**DIRECTIONS FOR THIS TASK:** Please report, as a bare number, how many lines below include the string "text".

*** Opening of RECORDS SUPPLIED ***

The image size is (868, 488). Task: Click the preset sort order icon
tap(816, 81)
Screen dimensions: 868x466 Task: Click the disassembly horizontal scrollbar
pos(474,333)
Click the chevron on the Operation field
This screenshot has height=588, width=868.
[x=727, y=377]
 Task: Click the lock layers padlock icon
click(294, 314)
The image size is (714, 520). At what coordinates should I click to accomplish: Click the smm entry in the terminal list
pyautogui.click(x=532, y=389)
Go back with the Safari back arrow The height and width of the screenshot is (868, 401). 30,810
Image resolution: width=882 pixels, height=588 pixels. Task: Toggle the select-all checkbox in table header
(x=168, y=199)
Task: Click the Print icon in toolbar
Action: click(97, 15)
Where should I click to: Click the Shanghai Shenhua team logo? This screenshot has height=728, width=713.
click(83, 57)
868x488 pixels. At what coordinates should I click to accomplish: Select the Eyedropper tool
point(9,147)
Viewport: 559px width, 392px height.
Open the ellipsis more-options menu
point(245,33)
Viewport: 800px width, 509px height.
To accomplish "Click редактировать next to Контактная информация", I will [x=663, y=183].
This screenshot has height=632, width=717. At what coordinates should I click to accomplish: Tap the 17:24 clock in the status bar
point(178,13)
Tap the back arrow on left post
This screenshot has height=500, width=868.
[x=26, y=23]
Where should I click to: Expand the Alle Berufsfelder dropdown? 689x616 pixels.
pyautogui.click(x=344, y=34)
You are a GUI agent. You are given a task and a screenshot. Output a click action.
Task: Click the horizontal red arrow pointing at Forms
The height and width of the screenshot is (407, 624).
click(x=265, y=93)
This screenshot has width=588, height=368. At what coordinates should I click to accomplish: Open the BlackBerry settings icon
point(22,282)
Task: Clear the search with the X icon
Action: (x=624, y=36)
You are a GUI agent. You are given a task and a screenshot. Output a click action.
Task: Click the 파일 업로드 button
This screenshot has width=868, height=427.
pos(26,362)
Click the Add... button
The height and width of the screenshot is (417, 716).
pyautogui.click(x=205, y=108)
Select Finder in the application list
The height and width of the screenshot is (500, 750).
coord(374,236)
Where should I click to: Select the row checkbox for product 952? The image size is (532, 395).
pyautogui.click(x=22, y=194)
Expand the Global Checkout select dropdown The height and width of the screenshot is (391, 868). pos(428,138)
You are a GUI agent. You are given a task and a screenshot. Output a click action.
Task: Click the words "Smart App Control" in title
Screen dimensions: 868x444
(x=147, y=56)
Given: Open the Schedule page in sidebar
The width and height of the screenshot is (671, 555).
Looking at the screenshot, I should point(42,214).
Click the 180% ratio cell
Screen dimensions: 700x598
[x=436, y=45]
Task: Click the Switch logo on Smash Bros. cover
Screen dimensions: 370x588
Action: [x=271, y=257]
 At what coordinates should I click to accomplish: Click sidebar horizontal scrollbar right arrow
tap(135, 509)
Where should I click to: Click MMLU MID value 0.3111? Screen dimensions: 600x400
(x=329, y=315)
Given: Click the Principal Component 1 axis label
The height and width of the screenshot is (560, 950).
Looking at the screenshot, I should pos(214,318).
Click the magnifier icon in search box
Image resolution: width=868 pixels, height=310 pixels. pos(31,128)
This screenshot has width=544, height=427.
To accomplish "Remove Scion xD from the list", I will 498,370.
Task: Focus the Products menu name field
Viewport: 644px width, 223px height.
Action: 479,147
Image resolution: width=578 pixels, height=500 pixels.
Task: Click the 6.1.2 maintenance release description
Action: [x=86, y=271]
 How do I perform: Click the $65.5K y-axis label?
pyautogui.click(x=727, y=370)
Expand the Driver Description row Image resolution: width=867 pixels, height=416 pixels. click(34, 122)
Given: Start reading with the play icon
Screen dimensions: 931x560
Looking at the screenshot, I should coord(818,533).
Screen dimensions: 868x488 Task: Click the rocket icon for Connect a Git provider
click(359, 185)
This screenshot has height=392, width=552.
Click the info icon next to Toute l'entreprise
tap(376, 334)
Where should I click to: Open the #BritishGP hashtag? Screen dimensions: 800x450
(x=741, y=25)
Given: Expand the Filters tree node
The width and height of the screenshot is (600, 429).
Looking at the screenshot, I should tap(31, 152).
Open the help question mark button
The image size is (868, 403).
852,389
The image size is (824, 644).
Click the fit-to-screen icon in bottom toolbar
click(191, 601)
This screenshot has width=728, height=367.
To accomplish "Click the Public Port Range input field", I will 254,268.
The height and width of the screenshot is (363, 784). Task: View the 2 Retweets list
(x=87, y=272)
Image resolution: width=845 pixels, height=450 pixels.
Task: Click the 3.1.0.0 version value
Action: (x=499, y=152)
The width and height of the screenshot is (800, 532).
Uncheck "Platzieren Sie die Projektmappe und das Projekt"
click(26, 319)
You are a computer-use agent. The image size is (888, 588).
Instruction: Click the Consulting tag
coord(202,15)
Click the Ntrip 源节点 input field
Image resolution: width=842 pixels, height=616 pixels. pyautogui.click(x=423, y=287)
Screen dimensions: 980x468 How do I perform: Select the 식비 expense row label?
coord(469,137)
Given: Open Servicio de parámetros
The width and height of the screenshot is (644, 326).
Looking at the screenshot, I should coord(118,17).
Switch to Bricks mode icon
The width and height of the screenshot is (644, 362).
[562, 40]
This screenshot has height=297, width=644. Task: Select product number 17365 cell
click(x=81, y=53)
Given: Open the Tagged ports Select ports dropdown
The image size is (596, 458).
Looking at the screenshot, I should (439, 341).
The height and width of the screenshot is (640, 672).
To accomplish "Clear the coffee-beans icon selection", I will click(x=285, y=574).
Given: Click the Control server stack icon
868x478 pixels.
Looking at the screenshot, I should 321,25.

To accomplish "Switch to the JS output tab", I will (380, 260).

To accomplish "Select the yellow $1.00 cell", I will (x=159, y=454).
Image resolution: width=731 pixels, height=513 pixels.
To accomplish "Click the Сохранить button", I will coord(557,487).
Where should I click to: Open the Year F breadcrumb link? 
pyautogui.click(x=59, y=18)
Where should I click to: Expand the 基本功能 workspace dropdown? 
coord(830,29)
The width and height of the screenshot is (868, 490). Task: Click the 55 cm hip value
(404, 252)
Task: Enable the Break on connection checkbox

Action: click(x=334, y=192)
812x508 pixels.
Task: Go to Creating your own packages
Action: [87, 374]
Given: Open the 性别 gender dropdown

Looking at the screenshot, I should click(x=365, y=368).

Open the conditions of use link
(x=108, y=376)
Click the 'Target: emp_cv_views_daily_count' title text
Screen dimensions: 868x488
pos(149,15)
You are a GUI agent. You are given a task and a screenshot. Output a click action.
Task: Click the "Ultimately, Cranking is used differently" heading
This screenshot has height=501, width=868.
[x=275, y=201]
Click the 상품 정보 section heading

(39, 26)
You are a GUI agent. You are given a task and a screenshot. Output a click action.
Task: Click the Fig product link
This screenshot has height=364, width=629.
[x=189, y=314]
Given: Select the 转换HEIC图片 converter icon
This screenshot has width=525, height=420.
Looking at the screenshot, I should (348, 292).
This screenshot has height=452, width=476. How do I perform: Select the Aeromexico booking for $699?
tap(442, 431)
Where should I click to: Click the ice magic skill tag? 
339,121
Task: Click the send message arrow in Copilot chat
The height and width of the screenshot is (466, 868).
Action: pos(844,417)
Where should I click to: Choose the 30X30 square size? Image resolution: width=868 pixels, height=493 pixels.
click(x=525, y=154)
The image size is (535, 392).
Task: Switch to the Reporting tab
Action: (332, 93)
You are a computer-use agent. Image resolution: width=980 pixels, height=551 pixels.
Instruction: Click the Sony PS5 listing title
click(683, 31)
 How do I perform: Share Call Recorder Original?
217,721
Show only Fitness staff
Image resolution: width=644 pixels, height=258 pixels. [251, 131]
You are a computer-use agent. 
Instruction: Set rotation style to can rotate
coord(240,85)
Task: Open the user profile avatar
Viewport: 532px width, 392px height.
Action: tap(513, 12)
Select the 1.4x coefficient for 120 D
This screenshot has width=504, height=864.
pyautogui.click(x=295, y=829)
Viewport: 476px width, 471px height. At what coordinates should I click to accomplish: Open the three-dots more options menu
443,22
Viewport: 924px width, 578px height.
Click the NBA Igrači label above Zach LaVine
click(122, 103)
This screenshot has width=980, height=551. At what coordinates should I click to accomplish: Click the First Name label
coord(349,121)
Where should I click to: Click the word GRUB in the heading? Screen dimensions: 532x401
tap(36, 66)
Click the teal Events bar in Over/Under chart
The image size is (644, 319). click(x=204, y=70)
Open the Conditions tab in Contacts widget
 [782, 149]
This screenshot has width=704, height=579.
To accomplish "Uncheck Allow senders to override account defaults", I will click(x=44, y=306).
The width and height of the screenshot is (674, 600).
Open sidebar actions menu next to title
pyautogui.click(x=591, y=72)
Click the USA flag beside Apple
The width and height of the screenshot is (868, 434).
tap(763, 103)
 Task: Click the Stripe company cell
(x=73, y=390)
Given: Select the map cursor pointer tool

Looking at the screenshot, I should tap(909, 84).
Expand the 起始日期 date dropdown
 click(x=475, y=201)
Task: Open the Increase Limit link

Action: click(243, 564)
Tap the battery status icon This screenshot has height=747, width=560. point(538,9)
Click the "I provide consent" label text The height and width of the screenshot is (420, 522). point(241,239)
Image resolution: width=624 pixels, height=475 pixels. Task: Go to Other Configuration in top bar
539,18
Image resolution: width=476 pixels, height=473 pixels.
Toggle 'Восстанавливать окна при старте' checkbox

*** Close of RECORDS SUPPLIED ***

**RESULT:** 2